**WHAT NEEDS TO BE DONE**
List each line in the records below that contains the word "back".

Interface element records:
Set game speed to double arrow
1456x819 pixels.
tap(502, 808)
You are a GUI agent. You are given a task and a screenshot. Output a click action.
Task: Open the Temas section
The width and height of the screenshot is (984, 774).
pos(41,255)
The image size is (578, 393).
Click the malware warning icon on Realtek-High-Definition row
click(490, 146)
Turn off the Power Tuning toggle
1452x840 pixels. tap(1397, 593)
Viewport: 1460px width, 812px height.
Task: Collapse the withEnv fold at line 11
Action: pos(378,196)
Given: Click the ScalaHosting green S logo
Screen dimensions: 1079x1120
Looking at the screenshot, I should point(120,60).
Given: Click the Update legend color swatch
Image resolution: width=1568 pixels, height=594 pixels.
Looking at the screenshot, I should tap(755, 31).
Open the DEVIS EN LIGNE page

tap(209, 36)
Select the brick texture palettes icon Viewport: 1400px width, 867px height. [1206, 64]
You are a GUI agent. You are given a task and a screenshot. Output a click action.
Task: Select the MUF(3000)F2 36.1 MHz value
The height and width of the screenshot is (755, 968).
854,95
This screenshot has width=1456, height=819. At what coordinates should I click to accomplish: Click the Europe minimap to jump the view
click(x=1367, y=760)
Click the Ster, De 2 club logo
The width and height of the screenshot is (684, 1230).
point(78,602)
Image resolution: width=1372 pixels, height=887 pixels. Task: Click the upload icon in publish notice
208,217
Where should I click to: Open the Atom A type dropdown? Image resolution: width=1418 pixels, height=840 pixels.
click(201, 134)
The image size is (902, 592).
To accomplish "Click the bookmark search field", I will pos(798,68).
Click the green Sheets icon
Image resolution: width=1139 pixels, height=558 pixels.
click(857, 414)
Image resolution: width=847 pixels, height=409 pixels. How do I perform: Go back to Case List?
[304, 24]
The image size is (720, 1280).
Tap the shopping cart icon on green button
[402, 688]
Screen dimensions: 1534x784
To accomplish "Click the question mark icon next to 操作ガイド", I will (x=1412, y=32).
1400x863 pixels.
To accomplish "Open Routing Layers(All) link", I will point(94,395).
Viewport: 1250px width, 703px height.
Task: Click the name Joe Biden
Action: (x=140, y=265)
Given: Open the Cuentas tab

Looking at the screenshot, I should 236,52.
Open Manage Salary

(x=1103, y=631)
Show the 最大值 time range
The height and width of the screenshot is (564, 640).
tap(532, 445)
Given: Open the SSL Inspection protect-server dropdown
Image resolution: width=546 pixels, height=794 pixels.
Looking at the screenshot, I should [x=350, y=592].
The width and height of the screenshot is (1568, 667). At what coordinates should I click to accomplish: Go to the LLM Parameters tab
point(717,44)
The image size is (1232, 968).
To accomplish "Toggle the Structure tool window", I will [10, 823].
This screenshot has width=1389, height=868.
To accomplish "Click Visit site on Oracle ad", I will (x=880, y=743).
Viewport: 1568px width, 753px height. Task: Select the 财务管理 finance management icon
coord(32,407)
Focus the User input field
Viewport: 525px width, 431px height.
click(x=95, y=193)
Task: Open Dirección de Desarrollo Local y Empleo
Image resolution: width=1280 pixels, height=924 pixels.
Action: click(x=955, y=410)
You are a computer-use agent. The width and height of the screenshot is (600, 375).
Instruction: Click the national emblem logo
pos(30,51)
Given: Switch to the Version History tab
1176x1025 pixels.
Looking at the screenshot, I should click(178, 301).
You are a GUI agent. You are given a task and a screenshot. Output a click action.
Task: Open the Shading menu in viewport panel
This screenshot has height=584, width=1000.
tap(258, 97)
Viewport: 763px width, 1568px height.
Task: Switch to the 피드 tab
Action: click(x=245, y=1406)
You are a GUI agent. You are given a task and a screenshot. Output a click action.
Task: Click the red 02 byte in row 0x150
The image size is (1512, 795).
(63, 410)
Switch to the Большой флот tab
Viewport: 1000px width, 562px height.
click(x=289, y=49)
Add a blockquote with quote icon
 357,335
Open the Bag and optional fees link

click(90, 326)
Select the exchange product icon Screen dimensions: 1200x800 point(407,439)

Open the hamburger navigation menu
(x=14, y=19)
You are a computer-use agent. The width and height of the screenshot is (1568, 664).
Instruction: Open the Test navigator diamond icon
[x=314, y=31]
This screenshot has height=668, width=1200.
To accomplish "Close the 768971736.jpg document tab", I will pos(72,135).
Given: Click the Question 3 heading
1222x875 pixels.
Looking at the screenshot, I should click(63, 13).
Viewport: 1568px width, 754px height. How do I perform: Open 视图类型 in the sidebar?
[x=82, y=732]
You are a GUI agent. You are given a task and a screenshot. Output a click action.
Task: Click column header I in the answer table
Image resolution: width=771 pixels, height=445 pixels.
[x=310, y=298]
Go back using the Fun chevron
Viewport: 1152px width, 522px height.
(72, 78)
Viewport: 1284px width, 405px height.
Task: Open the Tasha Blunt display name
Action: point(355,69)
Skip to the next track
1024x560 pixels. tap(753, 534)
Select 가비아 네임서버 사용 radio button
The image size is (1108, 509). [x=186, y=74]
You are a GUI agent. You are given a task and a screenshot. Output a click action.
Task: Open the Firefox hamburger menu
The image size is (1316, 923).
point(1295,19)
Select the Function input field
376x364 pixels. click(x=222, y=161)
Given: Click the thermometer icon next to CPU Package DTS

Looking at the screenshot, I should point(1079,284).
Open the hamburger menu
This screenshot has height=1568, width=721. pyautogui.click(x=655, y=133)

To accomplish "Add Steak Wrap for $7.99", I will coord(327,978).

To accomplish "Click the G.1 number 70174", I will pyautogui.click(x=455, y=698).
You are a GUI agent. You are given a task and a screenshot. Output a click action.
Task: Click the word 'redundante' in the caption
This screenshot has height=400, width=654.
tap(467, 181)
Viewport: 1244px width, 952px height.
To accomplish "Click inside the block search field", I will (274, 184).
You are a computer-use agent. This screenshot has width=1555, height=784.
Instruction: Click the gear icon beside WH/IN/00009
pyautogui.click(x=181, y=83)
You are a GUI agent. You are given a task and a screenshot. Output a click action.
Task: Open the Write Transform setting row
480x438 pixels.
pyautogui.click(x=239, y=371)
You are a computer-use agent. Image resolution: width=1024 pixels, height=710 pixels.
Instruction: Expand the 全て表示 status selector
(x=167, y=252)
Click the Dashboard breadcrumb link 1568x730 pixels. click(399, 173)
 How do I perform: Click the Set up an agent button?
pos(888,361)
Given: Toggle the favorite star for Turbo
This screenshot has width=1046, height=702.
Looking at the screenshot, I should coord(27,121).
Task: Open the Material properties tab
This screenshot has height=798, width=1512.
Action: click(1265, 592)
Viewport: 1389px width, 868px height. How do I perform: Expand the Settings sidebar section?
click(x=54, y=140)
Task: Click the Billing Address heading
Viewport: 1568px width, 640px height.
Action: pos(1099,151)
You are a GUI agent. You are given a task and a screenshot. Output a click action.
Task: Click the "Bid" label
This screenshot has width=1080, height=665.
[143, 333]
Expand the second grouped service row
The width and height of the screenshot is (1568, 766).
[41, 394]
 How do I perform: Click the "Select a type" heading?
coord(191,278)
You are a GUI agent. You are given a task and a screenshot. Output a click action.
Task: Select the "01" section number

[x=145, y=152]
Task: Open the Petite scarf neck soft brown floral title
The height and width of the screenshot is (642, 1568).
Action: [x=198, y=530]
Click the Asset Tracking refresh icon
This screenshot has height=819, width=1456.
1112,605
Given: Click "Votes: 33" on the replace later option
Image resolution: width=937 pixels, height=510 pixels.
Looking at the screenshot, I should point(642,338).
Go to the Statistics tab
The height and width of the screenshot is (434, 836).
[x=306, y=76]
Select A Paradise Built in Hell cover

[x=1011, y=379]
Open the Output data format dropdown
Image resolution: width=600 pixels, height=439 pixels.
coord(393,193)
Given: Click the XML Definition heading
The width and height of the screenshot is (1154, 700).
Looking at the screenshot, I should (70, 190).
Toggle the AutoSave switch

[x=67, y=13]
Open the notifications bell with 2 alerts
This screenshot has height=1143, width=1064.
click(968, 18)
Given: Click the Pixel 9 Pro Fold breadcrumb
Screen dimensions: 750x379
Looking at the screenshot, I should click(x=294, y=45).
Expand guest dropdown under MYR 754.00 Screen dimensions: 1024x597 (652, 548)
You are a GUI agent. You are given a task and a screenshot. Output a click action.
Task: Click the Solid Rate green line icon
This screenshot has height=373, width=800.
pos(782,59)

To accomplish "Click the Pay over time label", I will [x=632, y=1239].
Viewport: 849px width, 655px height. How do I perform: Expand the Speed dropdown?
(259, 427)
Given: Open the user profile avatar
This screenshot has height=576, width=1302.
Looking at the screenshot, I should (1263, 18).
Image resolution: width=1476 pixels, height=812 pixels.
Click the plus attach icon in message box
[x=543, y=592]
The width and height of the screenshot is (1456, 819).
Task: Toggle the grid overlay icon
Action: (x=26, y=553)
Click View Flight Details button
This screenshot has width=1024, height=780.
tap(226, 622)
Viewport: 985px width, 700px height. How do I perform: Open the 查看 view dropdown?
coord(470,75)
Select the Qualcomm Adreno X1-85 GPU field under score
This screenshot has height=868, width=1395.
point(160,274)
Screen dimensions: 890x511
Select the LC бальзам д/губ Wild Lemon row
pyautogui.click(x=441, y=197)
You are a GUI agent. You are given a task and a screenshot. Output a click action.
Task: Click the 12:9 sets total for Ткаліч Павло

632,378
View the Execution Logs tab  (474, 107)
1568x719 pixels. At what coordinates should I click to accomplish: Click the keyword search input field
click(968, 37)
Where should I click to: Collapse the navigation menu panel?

**OUTPUT BELOW**
Image resolution: width=847 pixels, height=409 pixels. How do I perform: Go back to Case List?
Go back using the Fun chevron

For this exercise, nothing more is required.